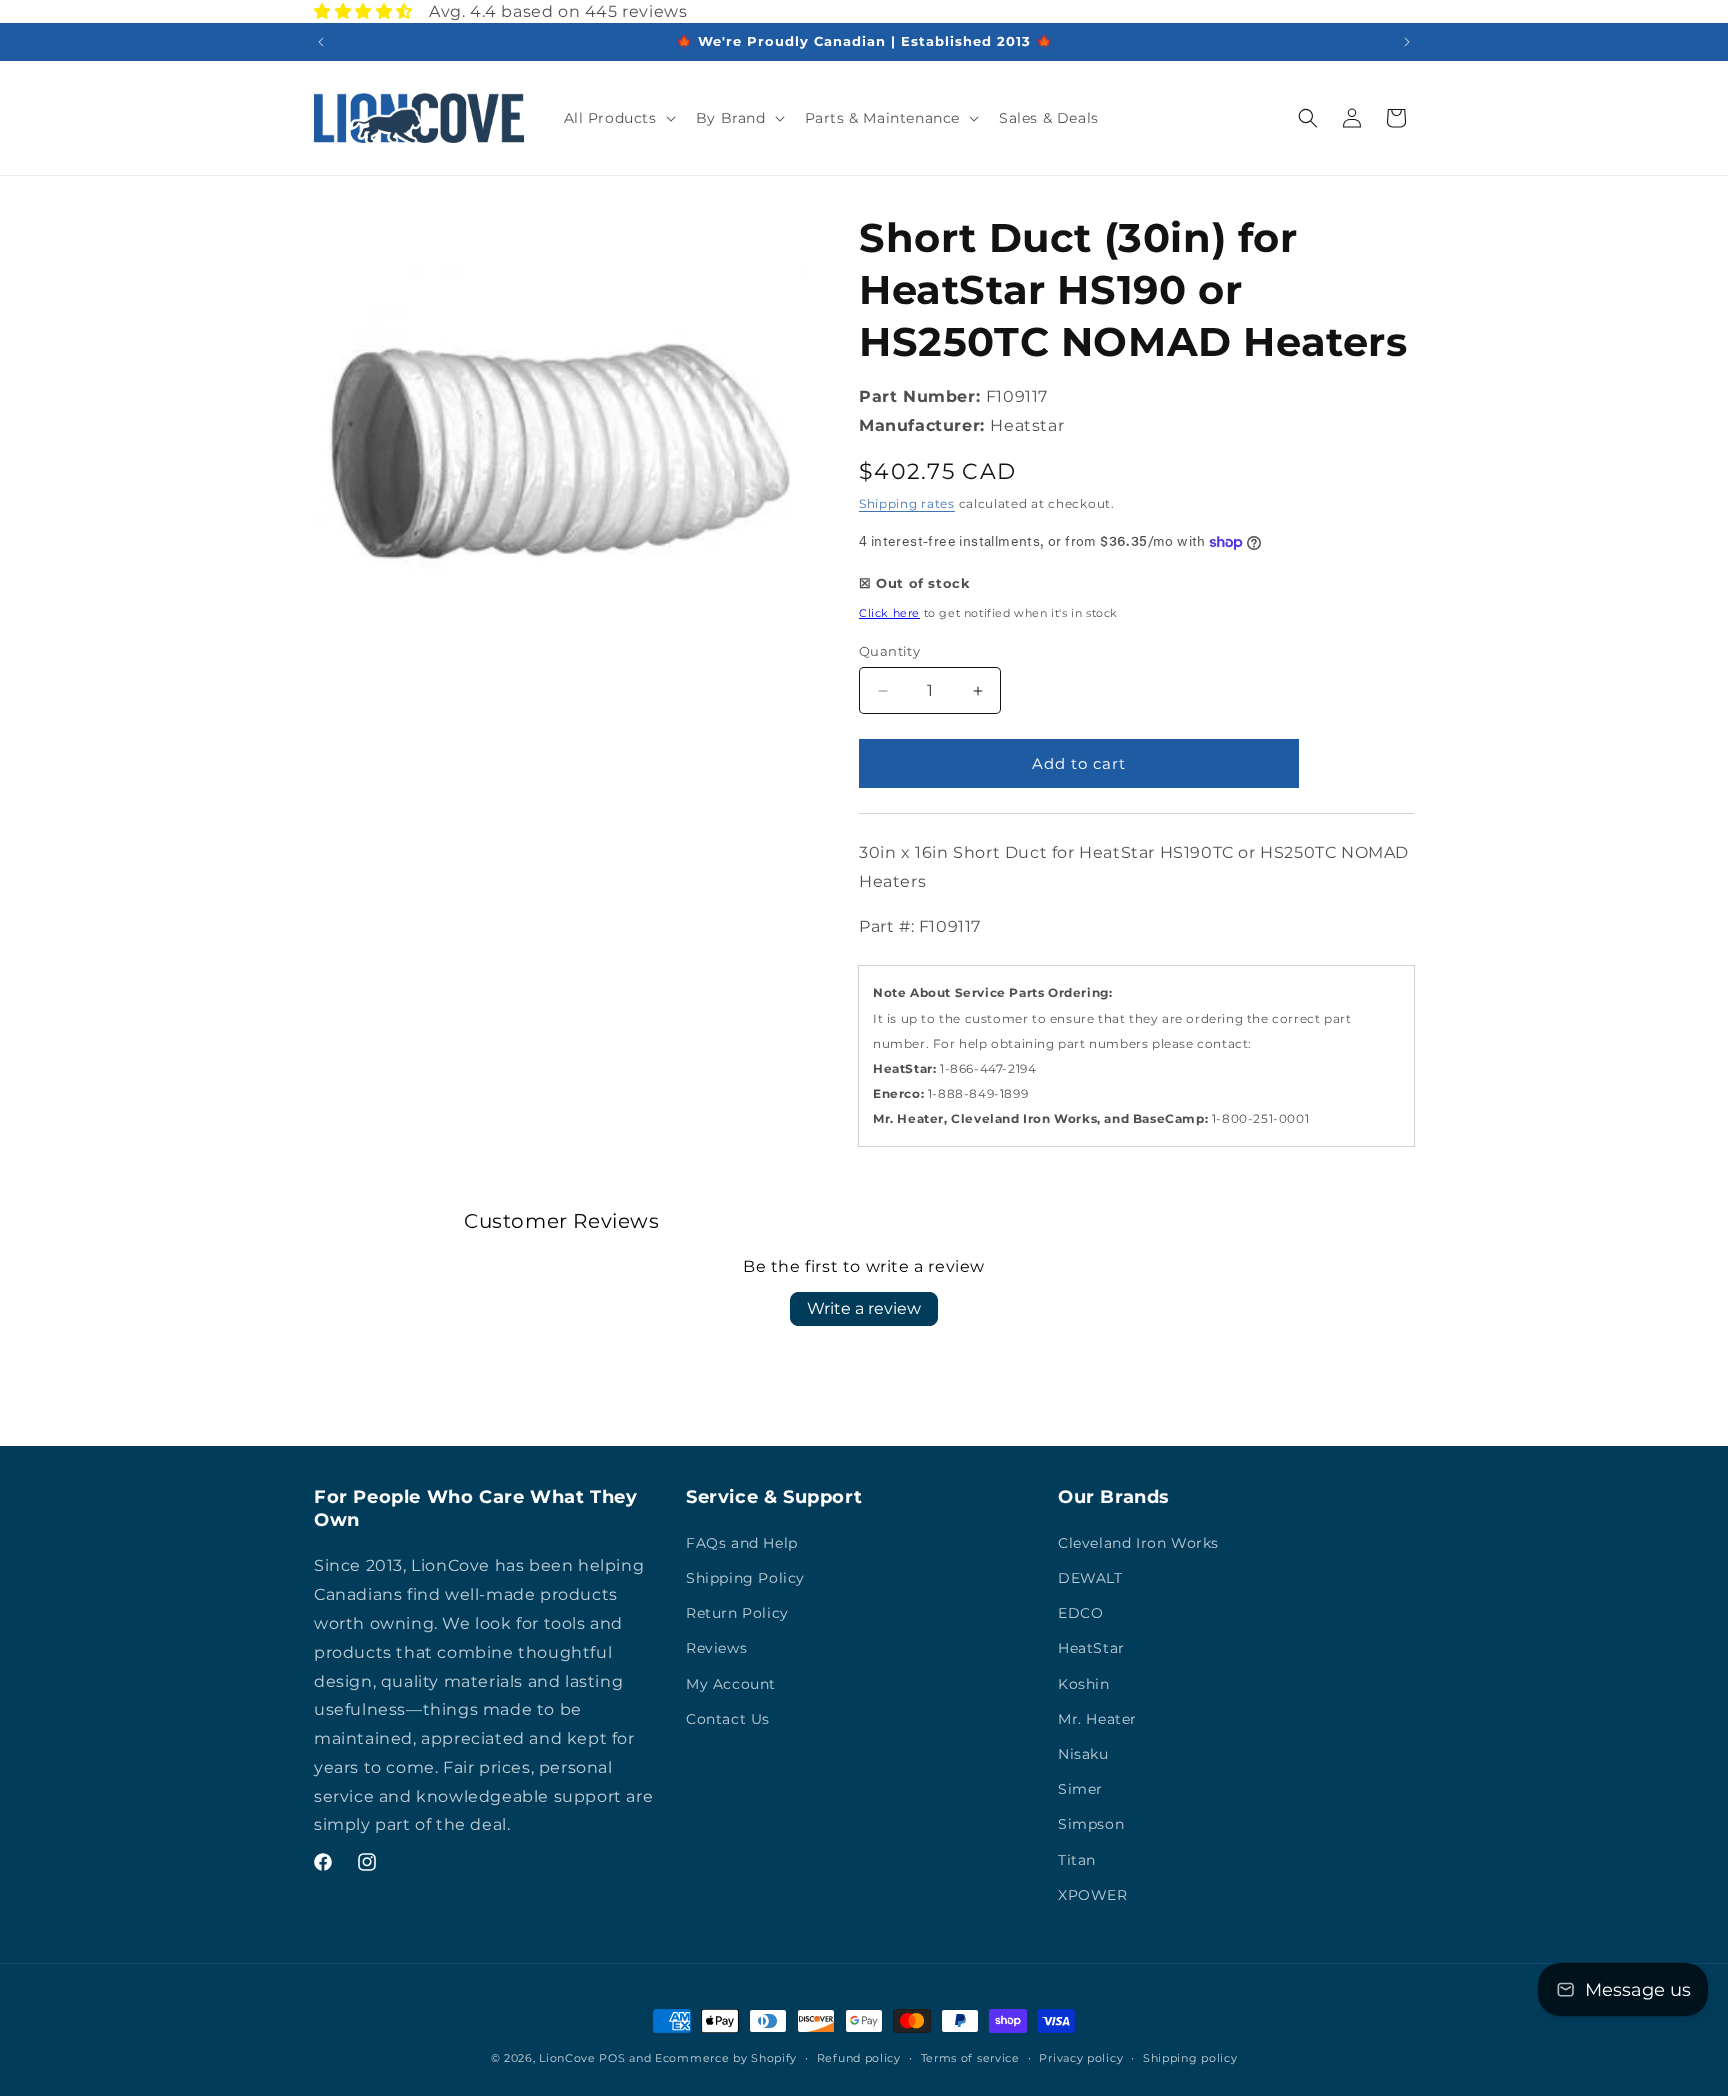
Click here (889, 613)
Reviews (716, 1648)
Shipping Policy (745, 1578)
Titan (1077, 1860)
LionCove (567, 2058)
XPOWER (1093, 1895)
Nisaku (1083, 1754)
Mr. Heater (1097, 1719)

TASK TO COMPLETE:
Set down the data above word for word, leaving every picture out.

OUTPUT FOR THIS EXERCISE:
Click here (889, 613)
Reviews (716, 1648)
Shipping Policy (745, 1578)
Titan (1077, 1860)
LionCove (567, 2058)
XPOWER (1093, 1895)
Nisaku (1083, 1754)
Mr. Heater (1097, 1719)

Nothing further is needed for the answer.